---- Records for the exercise
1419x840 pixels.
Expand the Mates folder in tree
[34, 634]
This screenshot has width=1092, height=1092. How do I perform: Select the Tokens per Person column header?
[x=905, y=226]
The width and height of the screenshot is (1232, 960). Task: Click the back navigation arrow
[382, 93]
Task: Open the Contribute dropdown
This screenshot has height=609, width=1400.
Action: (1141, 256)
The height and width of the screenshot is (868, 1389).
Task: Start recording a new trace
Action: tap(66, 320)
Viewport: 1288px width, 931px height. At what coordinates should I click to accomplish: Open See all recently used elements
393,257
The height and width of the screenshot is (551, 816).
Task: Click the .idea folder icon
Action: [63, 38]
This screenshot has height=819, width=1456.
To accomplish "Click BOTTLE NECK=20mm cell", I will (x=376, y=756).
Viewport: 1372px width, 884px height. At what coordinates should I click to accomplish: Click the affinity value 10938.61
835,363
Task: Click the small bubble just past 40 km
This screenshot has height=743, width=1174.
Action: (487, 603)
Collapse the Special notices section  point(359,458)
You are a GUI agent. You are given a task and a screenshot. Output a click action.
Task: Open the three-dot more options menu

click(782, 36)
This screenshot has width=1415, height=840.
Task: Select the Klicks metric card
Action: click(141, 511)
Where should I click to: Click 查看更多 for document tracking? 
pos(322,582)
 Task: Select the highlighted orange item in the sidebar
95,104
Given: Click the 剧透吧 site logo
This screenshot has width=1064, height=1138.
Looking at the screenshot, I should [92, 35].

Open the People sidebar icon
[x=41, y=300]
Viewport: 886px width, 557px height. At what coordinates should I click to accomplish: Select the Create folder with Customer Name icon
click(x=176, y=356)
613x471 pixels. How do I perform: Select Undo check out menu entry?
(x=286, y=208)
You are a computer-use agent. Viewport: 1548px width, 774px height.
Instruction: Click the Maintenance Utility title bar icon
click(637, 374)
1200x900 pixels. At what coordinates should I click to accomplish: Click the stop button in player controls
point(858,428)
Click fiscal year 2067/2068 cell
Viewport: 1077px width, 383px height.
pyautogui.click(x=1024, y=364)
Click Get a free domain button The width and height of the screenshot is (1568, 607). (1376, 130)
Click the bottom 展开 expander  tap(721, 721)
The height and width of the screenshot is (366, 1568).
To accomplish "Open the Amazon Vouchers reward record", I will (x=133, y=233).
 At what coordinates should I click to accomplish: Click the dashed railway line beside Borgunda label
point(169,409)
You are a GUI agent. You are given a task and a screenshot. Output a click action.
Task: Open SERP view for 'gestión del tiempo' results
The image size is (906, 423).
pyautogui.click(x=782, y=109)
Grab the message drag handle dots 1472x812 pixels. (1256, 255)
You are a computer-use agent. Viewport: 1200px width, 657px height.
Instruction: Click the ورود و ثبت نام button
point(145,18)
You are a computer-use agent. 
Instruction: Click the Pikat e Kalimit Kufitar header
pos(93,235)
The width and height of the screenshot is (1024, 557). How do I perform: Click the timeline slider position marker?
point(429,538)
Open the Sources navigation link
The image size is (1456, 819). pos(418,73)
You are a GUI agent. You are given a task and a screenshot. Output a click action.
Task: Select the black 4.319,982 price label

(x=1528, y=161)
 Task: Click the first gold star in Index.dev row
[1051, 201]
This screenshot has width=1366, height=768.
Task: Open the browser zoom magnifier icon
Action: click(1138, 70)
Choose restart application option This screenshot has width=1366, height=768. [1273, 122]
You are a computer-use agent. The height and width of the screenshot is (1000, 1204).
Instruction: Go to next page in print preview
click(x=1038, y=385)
--------
Goal: Reproduce the listing above word for word, with every line in its original order.

Solution to this task:
1419x840 pixels.
Expand the Mates folder in tree
[34, 634]
This screenshot has width=1092, height=1092. How do I perform: Select the Tokens per Person column header?
[x=905, y=226]
The width and height of the screenshot is (1232, 960). Task: Click the back navigation arrow
[382, 93]
Task: Open the Contribute dropdown
This screenshot has height=609, width=1400.
Action: (1141, 256)
The height and width of the screenshot is (868, 1389).
Task: Start recording a new trace
Action: tap(66, 320)
Viewport: 1288px width, 931px height. At what coordinates should I click to accomplish: Open See all recently used elements
393,257
The height and width of the screenshot is (551, 816).
Task: Click the .idea folder icon
Action: [63, 38]
This screenshot has height=819, width=1456.
To accomplish "Click BOTTLE NECK=20mm cell", I will (x=376, y=756).
Viewport: 1372px width, 884px height. At what coordinates should I click to accomplish: Click the affinity value 10938.61
835,363
Task: Click the small bubble just past 40 km
This screenshot has height=743, width=1174.
Action: (487, 603)
Collapse the Special notices section  point(359,458)
You are a GUI agent. You are given a task and a screenshot. Output a click action.
Task: Open the three-dot more options menu

click(782, 36)
This screenshot has width=1415, height=840.
Task: Select the Klicks metric card
Action: click(141, 511)
Where should I click to: Click 查看更多 for document tracking? 
pos(322,582)
 Task: Select the highlighted orange item in the sidebar
95,104
Given: Click the 剧透吧 site logo
This screenshot has width=1064, height=1138.
Looking at the screenshot, I should [92, 35].

Open the People sidebar icon
[x=41, y=300]
Viewport: 886px width, 557px height. At what coordinates should I click to accomplish: Select the Create folder with Customer Name icon
click(x=176, y=356)
613x471 pixels. How do I perform: Select Undo check out menu entry?
(x=286, y=208)
You are a computer-use agent. Viewport: 1548px width, 774px height.
Instruction: Click the Maintenance Utility title bar icon
click(637, 374)
1200x900 pixels. At what coordinates should I click to accomplish: Click the stop button in player controls
point(858,428)
Click fiscal year 2067/2068 cell
Viewport: 1077px width, 383px height.
pyautogui.click(x=1024, y=364)
Click Get a free domain button The width and height of the screenshot is (1568, 607). (1376, 130)
Click the bottom 展开 expander  tap(721, 721)
The height and width of the screenshot is (366, 1568).
To accomplish "Open the Amazon Vouchers reward record", I will (x=133, y=233).
 At what coordinates should I click to accomplish: Click the dashed railway line beside Borgunda label
point(169,409)
You are a GUI agent. You are given a task and a screenshot. Output a click action.
Task: Open SERP view for 'gestión del tiempo' results
The image size is (906, 423).
pyautogui.click(x=782, y=109)
Grab the message drag handle dots 1472x812 pixels. (1256, 255)
You are a computer-use agent. Viewport: 1200px width, 657px height.
Instruction: Click the ورود و ثبت نام button
point(145,18)
You are a computer-use agent. 
Instruction: Click the Pikat e Kalimit Kufitar header
pos(93,235)
The width and height of the screenshot is (1024, 557). How do I perform: Click the timeline slider position marker?
point(429,538)
Open the Sources navigation link
The image size is (1456, 819). pos(418,73)
You are a GUI agent. You are given a task and a screenshot. Output a click action.
Task: Select the black 4.319,982 price label

(x=1528, y=161)
 Task: Click the first gold star in Index.dev row
[1051, 201]
This screenshot has width=1366, height=768.
Task: Open the browser zoom magnifier icon
Action: click(1138, 70)
Choose restart application option This screenshot has width=1366, height=768. [1273, 122]
You are a computer-use agent. The height and width of the screenshot is (1000, 1204).
Instruction: Go to next page in print preview
click(x=1038, y=385)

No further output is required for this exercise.